By Conrad Mwanawashe
MOLYN Chima, 37, spends about US$60 on painkillers and other sedatives each month, to manage sickle cells anaemia, described by the World Health Organisation (WHO) as one of the most dangerous inherited conditions in the world leading to the death of children with the most severe form before the age of 5.
WHO estimates that more than 100 000 sickle cell patients are born every year with 75% of these children dying before the age of five (5) due to sickle cell complications while 75% of sickle cell patients are in Africa.
Of major concern is that in Zimbabwe, sickle cell studies have not been done yet.
“Growing up I was the only sickle cell patient in Zimbabwe I knew. While I was doing my attachment at Mpilo Hospital in Bulawayo, I got into a sickle cell crisis. I went to see a doctor who told me that it was not possible for me to have sickle cell disease at that age. He said that most people who get the disease do not leave up to my age.
“There is a lack of both facilities and knowledge, even among practitioners on identification and care for sickle cell anaemia patients. This means that in many cases, the condition goes undetected,” said Chima.
Chima, Founder of the Sickle Cell Anaemia Trust of Zimbabwe (SCATZ), was speaking to journalists in Chinhoyi during a National AIDS Council (NAC)-organised workshop last week.
“Though sickle cell is documented as rare globally, it is a complex and permanent condition that is genetically inherited and whose life-threatening effects can only be managed through early correct diagnosis and specialised care thereafter.
“After realizing the large numbers of sickle cell patients reporting to hospitals in Mashonaland Central province and Mutoko, SCATZ partnered with local laboratories and have been doing free sickle cell screening for every child that enters Bindura Hospital.
“The results so far indicate that two (2) out of every five (5) children test positive for sickle cell anaemia. This has caused us to believe that at least 10% of the Zimbabwean population is living with sickle cell anaemia,” said Chima.
Sickle cell disease (SCD), or sickle cell anaemia, is a major genetic disease that affects most countries in the African Region. In sickle cell disease, the normal round shape of red blood cells become like crescent moons. Round red blood cells can move easily through the blood vessels but sickled shaped cells interconnect and can result in blood clots.
These blood clots can cause extreme pain in the back, chest, hands and feet. The disrupted blood flow can also cause damage to bones, muscles and organs. People with sickle cell disease often feel weak, tired and look pale. The whites of the eyes and skin often have a yellowish tint.
“Normal red blood cells have a lifespan of up to 120 days but sickle cells have a life span of between 10-12 days, meaning that every 10-12 days my red blood cells are being broken down and my bone marrow is under pressure to manufacture more red blood cells.
“The sickle cells are rigid in shape. While travelling through minute blood vessels the normal red blood cell has the advantage of changing shape and maneuvering through the veins so that it can do what it is supposed to do. But my cells cannot change shape when they reach those minute blood vessels causing partial or total blockage of the blood vessel.

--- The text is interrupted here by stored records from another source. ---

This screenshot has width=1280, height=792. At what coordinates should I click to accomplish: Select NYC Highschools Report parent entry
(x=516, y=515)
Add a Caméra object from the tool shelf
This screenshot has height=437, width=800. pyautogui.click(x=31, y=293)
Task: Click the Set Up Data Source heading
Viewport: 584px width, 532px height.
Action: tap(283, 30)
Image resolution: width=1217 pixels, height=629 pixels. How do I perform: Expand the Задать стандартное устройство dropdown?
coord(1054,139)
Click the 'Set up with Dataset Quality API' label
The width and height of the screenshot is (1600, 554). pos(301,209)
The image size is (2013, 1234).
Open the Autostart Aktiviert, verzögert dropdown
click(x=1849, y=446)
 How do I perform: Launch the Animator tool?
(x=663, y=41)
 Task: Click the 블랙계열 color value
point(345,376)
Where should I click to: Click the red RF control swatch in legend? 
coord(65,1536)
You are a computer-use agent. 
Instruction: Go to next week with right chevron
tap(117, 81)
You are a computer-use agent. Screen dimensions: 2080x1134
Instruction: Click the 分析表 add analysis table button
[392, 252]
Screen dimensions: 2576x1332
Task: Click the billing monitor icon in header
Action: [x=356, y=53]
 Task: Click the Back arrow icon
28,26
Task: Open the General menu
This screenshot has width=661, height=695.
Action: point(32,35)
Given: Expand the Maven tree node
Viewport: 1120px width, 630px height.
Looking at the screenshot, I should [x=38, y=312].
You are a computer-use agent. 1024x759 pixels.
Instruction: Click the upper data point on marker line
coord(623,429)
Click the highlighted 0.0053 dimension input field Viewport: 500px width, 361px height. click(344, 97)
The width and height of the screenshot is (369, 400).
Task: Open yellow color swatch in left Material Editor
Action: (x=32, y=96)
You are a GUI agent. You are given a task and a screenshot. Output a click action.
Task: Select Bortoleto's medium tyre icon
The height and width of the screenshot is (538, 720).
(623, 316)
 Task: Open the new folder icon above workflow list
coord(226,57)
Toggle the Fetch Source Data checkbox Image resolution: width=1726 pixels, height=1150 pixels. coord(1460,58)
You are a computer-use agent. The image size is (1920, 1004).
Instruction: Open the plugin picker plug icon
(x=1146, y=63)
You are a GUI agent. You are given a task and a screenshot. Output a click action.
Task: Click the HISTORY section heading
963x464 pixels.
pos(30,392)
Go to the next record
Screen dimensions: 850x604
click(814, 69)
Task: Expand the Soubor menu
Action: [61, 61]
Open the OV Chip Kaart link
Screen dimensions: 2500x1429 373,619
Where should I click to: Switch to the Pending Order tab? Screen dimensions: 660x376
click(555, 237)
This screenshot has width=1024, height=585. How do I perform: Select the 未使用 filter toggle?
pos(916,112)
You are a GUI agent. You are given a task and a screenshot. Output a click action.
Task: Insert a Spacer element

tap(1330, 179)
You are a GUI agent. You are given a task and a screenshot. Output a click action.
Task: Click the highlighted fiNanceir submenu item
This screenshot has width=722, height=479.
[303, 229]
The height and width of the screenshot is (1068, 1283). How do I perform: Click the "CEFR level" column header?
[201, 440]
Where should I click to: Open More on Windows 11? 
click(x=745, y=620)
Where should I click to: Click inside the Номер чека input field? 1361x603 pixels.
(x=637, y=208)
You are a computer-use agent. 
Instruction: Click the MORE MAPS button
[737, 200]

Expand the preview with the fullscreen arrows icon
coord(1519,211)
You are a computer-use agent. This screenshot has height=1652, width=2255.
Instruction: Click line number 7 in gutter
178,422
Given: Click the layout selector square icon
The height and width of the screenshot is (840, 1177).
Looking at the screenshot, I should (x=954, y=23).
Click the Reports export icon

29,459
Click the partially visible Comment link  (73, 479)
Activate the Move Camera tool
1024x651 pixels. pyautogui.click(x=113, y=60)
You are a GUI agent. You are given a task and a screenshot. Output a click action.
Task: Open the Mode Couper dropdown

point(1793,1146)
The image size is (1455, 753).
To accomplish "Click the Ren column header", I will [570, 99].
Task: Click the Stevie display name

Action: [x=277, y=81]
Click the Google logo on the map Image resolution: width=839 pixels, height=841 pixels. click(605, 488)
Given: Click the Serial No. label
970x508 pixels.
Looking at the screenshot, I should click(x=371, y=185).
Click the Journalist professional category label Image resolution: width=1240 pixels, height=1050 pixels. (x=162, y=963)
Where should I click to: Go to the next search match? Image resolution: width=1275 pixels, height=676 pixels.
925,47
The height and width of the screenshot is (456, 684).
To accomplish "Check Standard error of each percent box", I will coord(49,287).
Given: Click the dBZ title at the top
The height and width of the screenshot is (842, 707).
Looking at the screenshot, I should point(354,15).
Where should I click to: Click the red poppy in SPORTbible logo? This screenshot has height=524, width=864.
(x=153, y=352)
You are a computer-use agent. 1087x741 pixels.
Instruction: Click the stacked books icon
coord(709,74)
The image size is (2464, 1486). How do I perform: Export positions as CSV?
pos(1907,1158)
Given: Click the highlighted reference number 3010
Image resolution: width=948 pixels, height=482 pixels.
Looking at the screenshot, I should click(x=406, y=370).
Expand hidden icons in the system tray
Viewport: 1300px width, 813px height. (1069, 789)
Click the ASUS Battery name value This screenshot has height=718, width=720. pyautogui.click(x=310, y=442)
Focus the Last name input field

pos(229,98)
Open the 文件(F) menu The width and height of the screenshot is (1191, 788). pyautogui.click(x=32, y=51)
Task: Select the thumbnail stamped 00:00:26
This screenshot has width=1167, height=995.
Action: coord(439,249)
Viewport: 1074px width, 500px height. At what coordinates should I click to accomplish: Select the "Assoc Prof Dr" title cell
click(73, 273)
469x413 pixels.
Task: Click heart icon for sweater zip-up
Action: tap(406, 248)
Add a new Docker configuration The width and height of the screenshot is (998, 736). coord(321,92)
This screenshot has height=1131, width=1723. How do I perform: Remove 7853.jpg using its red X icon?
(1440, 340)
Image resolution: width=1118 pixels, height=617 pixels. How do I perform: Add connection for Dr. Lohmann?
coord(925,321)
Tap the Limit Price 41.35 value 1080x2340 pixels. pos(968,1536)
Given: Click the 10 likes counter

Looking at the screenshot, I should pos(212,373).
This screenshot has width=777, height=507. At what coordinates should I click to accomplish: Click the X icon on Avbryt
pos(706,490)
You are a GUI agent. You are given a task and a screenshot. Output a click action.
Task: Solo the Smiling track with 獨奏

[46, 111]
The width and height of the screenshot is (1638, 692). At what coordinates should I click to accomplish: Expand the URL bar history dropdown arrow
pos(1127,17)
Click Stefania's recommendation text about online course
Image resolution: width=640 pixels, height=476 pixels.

“This means that there are areas that will not be receiving blood since the blood vessel has been blocked and this causes extreme pain. This can happen anywhere, in the head, eyes, chest, back, kidneys or any part of the body,” said Chima.
Environmental factors often play a role in the occurrence of painful attacks. Common triggers include cold temperatures, dehydration, excessive amounts of exercise and tobacco smoke. Other triggers such as plane flights and high altitudes can also trigger an attack.
Chima said her organisation, SCATZ, seeks to raise public awareness, improve wealth of knowledge among key stakeholders, and advocate for provision of quality care for sickle cell patients in Zimbabwe.
SCATZ has since opened the first Sickle Cell Clinic in Bindura, within the Bindura Provincial Hospital, to offer screening, information and provide medication and after-care support.